Apologies if this has been asked frequently, but I can’t seem to find anything definitive on the subject.
This factory pre-taped Easton Heist wheel doesn’t appear to be taped right to the edges.
We have some SS carbon rims that were taped with 12mm due to internal profile, stayed up with no problems. Also cut down some 30mm tape that was a tad too wide to fit some DT rims. Used a Stanley knife as we were putting it on so one side is a bit wavy.
My logic may be wrong, but I’d think as long as it covers the spoke holes and is wide enough for a healthy overlap to allow for a but of slip, there’s no real reason for it to be wide enough to go wall to wall, especially wider rims?

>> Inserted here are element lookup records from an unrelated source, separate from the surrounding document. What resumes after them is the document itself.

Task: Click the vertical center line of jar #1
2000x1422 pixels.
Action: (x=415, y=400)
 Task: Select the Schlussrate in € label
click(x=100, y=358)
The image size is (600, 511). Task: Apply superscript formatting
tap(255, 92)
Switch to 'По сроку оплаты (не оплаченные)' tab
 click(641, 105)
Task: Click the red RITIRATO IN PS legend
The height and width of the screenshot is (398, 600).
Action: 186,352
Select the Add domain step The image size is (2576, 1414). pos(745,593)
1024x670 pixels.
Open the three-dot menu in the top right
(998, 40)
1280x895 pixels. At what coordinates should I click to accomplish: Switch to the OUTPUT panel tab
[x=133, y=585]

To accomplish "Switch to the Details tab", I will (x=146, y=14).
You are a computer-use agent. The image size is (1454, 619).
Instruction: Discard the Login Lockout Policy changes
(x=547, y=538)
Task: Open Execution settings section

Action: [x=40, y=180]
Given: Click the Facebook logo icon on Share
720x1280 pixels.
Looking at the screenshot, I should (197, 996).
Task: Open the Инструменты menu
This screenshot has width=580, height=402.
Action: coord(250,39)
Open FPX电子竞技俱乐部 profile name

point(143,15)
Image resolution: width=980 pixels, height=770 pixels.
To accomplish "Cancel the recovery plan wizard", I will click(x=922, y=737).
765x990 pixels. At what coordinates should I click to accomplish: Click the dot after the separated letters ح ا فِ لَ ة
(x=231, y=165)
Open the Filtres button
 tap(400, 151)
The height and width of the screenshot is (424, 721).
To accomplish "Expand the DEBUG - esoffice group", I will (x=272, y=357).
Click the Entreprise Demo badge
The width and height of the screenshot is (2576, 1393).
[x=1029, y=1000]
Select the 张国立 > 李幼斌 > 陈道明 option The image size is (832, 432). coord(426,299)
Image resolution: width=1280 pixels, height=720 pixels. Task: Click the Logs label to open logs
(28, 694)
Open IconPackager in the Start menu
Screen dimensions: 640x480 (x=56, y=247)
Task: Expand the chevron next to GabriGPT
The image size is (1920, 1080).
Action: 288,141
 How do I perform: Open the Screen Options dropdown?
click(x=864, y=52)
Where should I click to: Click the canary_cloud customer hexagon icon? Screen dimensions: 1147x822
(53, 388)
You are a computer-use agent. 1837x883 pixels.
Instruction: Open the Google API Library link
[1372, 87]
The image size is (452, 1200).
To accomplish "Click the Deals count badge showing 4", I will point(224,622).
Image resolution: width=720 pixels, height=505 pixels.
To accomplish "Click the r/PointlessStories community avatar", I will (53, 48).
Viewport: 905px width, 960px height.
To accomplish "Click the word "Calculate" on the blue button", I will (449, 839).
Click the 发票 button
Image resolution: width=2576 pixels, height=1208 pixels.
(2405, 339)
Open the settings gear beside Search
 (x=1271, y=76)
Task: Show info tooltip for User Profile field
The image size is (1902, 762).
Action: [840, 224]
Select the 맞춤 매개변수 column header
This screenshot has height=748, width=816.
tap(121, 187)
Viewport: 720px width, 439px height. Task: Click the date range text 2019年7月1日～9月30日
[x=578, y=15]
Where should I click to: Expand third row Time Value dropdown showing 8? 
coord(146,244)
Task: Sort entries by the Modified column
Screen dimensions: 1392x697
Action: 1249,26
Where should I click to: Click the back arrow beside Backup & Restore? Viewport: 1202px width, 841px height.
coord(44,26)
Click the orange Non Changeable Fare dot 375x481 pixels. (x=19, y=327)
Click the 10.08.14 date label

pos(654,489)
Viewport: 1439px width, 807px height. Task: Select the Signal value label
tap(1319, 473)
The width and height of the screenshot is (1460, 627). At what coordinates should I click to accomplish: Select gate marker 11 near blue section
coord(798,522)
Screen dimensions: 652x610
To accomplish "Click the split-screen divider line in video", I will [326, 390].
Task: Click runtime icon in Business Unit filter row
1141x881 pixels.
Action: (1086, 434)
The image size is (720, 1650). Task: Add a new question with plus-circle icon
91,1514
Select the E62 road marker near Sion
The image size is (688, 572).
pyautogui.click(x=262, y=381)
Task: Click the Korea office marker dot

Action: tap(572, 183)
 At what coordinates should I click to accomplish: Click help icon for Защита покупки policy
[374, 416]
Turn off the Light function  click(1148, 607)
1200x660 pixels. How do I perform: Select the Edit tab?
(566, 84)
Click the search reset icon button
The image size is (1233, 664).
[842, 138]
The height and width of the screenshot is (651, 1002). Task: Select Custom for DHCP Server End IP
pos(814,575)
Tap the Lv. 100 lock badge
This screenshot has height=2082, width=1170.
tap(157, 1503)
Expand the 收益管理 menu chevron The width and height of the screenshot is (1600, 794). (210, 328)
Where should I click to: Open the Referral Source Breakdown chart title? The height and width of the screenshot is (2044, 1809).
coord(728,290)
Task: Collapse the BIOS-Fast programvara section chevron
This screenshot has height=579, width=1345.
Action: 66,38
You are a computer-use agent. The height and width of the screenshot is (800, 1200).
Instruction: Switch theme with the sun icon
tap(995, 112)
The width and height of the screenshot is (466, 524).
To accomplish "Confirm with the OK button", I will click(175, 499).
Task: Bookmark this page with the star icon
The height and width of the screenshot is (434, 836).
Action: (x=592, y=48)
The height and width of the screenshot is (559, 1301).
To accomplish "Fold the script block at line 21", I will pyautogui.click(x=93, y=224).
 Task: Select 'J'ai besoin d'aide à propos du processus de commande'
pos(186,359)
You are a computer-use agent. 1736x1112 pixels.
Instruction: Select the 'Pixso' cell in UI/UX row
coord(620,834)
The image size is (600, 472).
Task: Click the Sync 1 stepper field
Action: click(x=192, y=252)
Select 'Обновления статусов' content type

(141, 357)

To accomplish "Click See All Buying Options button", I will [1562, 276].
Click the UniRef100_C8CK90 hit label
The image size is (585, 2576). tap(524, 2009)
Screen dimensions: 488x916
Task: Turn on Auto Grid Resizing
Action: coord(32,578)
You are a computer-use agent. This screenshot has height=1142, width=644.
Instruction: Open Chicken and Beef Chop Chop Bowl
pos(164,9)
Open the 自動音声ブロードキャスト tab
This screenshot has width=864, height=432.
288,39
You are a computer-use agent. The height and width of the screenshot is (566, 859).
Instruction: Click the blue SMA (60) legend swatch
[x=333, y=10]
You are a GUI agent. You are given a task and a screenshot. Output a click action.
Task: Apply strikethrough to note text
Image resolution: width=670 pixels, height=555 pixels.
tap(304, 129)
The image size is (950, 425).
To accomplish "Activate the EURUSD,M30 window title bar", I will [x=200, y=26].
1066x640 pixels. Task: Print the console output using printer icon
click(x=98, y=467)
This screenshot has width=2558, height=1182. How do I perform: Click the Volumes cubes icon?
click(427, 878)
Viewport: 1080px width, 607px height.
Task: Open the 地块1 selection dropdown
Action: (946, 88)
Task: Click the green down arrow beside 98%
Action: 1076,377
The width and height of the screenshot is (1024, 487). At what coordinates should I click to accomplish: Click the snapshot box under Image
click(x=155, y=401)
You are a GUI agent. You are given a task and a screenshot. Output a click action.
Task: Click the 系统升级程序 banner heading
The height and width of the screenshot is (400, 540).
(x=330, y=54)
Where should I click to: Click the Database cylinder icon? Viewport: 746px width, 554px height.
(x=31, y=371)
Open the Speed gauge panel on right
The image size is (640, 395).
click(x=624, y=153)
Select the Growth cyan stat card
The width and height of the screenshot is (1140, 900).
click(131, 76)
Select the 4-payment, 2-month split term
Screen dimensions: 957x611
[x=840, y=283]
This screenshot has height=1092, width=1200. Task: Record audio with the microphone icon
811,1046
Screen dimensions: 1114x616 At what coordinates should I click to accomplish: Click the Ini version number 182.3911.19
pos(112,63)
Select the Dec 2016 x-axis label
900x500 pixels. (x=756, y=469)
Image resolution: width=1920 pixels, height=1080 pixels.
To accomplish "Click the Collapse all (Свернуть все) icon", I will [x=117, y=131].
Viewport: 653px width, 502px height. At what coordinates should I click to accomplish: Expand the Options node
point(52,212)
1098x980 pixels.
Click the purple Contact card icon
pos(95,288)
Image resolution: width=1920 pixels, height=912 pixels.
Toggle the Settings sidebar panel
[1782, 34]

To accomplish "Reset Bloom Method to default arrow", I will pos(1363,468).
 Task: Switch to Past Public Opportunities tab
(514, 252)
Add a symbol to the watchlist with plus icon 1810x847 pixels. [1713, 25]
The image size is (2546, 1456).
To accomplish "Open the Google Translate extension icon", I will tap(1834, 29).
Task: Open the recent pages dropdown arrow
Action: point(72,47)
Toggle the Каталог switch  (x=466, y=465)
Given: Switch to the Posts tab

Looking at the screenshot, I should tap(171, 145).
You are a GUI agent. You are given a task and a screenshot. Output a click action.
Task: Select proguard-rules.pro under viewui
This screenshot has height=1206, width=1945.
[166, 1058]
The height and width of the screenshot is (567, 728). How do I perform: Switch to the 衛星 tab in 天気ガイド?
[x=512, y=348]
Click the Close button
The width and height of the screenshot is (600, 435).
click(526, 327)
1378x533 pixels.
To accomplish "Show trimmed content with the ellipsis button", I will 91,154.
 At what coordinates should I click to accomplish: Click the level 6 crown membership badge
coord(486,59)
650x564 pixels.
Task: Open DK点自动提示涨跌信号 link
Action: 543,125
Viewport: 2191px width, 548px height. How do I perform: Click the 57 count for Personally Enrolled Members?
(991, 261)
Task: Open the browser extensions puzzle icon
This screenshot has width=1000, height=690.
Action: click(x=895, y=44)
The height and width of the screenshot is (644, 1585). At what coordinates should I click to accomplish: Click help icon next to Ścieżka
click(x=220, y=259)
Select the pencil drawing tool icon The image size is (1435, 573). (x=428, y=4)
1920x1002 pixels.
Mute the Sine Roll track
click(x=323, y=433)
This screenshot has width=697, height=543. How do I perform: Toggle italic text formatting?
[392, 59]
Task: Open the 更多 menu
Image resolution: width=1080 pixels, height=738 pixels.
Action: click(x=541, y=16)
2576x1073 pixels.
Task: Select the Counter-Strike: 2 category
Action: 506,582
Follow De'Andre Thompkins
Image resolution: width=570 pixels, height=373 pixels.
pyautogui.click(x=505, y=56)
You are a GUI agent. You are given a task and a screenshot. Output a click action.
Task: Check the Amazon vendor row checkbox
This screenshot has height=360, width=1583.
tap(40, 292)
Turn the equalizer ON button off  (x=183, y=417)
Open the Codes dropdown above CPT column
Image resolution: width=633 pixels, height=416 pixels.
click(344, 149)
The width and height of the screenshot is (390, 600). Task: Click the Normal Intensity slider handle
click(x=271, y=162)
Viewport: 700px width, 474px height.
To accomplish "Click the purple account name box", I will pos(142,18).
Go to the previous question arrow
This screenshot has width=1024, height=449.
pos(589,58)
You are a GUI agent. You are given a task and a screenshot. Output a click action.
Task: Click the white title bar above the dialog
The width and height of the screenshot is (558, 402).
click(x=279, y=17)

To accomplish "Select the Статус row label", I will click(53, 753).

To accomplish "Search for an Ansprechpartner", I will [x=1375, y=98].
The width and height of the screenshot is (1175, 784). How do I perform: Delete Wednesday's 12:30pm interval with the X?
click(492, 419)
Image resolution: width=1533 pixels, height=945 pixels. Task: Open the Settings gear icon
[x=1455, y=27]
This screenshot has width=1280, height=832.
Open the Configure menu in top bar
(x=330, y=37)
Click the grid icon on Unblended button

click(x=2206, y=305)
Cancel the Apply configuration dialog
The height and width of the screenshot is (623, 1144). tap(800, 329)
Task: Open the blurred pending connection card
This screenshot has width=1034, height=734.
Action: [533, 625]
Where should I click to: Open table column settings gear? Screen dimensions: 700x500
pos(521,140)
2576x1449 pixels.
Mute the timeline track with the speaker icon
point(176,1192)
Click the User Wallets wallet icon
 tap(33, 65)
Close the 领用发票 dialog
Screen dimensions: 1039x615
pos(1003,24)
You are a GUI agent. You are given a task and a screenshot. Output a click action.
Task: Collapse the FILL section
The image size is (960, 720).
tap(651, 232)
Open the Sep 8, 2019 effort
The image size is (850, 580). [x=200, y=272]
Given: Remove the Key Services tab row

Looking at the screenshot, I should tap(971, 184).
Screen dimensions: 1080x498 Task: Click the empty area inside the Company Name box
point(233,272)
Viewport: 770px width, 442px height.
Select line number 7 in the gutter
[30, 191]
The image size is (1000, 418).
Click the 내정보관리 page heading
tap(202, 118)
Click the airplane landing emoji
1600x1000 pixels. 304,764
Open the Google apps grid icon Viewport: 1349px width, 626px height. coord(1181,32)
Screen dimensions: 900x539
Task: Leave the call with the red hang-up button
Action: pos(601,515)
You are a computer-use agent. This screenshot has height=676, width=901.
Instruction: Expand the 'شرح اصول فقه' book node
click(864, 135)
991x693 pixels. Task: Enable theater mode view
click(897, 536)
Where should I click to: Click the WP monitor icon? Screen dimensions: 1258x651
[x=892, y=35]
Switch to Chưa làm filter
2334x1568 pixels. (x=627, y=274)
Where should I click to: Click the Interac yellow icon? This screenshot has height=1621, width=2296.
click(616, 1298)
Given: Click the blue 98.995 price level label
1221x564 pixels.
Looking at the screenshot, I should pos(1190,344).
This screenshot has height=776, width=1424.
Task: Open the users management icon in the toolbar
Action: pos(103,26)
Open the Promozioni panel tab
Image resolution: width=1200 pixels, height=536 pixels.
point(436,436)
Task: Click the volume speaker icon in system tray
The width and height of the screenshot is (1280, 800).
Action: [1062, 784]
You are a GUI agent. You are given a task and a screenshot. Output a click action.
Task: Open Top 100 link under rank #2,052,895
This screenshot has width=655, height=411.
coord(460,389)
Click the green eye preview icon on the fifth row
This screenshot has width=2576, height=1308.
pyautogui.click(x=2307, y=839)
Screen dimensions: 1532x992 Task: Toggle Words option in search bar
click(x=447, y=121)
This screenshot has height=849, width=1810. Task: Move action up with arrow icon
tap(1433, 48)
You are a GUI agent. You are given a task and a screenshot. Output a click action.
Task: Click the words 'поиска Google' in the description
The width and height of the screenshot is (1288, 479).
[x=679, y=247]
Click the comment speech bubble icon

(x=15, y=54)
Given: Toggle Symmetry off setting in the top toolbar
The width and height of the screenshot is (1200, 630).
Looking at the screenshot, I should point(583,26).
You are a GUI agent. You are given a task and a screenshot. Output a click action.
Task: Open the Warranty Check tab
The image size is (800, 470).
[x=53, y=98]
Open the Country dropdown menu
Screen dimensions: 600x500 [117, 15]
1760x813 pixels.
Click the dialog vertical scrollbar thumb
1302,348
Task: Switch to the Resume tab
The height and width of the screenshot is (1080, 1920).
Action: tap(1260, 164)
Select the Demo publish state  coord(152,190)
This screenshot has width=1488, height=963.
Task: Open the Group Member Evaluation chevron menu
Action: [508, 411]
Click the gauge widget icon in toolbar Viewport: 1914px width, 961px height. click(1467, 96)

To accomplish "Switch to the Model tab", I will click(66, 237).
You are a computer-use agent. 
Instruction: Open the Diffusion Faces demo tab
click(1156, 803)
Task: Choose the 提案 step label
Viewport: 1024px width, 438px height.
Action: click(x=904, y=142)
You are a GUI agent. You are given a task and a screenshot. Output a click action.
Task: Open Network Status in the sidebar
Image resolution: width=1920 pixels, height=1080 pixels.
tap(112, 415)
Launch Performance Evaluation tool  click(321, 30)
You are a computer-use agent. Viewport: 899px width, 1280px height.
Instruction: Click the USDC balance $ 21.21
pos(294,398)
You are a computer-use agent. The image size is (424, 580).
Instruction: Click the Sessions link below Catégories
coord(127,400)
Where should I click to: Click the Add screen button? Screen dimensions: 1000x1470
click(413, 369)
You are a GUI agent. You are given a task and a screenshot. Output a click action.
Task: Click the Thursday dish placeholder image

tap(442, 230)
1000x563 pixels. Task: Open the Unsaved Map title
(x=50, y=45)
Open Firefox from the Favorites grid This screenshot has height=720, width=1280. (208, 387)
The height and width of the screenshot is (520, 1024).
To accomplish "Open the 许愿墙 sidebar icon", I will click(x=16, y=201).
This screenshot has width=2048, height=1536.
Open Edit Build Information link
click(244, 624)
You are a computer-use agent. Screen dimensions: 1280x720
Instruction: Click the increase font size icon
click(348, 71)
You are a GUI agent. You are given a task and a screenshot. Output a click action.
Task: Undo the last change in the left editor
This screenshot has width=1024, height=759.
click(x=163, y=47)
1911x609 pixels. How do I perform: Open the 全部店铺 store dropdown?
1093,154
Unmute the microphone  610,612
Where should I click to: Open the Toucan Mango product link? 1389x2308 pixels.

Narrow is better (within reason) because it leaves the machined edges free to seat the tyre properly. Also the centre channel is quite deep so the narrower tape pulls in more easily.
Dont buy Stans, buy the Tesa tape of ebay, so much cheaper and its identical.
Initially I used small squares of tape covering each spoke hole and that worked too.
One thing I found with using narrower tape is that, probably depending on where the edge sits on the profile, an unlucky bead dismount can lift a section of the tape edge and start a leak. For some rims, the only way I’ve got the right width is by carefully chopping a roll of duct tape down.
Buy thinner tape and wrap multiple times would be my recommendation. We do 4 wraps for our Carbons so that even if the tape in the middle lifts a bit its still sealed underneath.
I’ve not done the tubeless thing before but just got some wtb scraper rims. Wtb suggest 50mm tape if you go by their website but that seems to contrast with opinions I read elsewhere on the principles of widths!